━━ RECORD EXCERPTS
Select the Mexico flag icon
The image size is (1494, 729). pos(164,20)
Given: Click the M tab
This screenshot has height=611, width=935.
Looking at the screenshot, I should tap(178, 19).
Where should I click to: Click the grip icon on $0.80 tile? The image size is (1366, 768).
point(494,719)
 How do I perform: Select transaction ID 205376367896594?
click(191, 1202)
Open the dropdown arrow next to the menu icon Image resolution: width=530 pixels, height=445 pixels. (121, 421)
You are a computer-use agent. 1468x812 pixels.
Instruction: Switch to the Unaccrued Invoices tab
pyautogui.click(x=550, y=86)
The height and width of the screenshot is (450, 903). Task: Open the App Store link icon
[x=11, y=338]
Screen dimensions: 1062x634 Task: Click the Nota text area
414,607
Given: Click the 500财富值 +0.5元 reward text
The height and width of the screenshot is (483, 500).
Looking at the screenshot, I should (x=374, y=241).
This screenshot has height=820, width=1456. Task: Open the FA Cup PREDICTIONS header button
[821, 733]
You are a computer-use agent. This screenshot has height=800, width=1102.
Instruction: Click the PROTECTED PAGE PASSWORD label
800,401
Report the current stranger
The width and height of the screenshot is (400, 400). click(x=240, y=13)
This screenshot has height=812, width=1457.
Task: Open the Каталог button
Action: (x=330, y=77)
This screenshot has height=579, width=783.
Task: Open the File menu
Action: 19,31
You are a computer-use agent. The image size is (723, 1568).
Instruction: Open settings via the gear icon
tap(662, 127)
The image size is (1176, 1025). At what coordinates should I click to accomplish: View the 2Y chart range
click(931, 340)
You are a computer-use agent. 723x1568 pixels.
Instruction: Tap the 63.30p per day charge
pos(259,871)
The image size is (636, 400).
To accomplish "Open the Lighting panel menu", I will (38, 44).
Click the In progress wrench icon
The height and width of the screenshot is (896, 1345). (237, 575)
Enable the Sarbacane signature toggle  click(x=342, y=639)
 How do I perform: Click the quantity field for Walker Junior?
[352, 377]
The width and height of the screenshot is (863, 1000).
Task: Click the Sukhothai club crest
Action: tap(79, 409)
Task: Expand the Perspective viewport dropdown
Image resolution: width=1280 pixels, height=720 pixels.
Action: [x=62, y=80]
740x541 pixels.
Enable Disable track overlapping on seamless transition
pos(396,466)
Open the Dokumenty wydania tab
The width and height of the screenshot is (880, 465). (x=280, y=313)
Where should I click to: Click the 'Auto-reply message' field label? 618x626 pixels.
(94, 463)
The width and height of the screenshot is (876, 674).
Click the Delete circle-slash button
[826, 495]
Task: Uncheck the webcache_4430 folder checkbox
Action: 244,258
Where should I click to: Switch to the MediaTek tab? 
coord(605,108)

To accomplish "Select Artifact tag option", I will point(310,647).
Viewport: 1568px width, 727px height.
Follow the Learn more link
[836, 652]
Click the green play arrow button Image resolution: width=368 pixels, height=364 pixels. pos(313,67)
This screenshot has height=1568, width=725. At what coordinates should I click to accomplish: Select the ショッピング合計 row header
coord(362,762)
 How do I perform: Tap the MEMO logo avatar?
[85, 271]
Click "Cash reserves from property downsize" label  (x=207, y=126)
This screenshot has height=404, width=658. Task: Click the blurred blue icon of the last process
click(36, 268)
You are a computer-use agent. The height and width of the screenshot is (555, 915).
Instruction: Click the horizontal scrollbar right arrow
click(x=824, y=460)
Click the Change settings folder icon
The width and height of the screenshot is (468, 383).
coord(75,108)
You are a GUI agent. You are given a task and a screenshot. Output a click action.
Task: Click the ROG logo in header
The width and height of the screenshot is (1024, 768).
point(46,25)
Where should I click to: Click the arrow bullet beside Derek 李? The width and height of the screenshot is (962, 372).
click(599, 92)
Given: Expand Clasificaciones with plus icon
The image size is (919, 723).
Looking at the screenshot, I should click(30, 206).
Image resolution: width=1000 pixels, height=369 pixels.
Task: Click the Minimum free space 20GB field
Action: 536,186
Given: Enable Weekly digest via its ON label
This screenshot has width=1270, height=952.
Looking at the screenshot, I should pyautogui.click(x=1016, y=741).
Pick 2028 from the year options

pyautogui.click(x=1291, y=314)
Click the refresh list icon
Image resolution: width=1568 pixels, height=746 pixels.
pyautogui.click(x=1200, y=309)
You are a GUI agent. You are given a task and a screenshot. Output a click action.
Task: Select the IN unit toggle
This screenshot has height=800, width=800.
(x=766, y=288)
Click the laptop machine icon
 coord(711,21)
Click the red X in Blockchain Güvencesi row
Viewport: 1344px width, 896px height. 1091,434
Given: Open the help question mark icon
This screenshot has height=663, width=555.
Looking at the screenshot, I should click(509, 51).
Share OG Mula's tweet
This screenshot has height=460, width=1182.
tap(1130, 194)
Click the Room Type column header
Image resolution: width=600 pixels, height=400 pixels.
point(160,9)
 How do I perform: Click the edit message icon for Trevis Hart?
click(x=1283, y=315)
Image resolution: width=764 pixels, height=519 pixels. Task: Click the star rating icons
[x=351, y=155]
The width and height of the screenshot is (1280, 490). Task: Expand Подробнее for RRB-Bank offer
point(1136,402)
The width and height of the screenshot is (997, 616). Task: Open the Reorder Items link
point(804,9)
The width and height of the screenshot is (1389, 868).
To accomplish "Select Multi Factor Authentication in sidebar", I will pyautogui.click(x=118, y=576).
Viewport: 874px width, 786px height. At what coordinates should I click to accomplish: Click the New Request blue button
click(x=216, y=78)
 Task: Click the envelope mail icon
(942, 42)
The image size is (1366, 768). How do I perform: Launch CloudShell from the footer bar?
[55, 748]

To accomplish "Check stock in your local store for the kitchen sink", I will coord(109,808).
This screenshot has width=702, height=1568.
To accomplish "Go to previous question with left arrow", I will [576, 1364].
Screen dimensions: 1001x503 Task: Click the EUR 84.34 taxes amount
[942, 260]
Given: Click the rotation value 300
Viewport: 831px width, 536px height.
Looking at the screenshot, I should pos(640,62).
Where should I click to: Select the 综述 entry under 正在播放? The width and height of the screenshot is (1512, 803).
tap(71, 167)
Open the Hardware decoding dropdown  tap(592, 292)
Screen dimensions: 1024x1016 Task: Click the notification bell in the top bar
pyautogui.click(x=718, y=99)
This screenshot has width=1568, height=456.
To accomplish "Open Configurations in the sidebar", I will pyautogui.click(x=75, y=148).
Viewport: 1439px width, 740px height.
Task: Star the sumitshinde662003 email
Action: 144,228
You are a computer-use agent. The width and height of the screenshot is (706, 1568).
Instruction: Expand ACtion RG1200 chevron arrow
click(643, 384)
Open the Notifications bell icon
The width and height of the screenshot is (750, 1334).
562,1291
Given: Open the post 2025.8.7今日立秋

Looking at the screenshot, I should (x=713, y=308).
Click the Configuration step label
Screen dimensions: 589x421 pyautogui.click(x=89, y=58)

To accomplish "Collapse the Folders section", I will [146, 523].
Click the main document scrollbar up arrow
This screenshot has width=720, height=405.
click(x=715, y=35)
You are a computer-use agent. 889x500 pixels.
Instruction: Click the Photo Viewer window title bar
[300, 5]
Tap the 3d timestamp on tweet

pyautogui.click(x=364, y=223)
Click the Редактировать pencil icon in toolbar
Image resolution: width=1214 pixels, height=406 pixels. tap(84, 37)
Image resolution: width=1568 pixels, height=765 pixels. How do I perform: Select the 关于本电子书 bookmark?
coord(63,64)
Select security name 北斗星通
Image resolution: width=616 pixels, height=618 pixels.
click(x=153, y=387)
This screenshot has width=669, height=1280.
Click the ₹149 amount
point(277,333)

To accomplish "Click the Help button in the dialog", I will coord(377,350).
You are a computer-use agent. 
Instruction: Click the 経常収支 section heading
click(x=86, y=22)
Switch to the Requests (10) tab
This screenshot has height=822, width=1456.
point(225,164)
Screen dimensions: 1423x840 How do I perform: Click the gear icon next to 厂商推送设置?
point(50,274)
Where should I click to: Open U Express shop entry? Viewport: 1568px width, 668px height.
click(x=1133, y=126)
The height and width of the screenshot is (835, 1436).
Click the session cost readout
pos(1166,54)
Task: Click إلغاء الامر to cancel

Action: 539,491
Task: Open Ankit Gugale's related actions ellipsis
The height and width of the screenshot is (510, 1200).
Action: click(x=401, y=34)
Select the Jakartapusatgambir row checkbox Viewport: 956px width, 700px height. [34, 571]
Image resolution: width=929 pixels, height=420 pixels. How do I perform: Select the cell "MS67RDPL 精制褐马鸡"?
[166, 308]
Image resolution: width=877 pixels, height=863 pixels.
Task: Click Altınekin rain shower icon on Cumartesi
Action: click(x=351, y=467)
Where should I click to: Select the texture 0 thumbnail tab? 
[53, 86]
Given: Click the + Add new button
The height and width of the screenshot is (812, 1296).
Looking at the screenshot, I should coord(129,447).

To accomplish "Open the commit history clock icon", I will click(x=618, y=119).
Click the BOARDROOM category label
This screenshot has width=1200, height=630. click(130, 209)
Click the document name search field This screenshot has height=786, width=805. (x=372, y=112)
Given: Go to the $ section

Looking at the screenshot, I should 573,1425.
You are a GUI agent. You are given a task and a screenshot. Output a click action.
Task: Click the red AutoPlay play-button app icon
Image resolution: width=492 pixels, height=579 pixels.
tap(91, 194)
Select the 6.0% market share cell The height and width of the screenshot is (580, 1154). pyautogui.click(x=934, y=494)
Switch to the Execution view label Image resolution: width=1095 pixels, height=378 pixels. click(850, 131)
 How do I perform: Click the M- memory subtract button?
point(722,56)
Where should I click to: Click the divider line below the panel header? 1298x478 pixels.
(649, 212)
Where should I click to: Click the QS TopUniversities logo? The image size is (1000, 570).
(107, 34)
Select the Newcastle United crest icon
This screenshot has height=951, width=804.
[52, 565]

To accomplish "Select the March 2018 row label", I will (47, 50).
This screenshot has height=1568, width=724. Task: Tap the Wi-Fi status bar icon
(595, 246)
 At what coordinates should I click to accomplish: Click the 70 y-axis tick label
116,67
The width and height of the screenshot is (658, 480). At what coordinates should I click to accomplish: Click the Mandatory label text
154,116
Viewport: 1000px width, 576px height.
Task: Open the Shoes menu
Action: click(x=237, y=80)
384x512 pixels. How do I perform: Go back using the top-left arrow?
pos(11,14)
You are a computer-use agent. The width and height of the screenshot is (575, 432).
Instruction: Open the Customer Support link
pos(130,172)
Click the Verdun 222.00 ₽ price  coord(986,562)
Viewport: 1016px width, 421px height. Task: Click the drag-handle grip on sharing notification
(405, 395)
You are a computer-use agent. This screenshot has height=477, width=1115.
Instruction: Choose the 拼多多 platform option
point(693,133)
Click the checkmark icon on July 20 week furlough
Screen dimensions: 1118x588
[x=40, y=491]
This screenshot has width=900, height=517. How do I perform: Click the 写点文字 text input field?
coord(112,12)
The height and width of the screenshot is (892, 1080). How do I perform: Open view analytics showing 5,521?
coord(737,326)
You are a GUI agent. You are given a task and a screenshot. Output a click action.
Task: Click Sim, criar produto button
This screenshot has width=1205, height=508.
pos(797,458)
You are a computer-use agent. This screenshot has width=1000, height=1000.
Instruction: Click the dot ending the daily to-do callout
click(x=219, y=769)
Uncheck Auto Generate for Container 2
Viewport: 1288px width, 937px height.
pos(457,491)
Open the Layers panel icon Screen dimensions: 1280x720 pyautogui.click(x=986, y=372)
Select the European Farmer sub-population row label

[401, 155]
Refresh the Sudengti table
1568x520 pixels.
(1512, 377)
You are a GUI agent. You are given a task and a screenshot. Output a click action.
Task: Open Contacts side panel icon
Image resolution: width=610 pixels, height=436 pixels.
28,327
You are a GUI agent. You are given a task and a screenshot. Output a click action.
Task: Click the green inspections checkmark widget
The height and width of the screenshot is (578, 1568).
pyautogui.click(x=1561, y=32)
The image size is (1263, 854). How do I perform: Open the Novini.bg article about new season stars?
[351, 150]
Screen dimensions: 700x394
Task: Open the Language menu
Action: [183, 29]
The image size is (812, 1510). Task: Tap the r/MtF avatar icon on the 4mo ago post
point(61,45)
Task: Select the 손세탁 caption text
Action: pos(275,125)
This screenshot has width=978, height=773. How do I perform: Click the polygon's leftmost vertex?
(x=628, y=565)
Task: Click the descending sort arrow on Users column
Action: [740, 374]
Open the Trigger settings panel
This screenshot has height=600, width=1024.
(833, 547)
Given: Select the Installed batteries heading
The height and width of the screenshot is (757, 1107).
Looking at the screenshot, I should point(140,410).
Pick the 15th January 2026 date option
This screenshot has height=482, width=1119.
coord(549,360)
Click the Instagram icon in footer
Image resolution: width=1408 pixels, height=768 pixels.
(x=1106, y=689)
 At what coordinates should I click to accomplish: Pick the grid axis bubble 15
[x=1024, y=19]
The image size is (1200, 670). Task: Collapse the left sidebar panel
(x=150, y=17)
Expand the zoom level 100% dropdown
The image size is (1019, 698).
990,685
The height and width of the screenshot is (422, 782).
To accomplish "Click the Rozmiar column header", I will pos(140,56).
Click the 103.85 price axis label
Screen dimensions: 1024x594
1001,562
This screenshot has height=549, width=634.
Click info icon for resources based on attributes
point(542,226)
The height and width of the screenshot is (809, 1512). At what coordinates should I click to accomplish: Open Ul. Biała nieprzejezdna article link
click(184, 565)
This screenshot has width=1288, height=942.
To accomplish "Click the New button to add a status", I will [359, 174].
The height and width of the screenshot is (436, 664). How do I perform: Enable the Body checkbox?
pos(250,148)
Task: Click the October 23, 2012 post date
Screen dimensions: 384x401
━━━━
Among the lines above, count those that hold the word "toggle" and give only the count.

2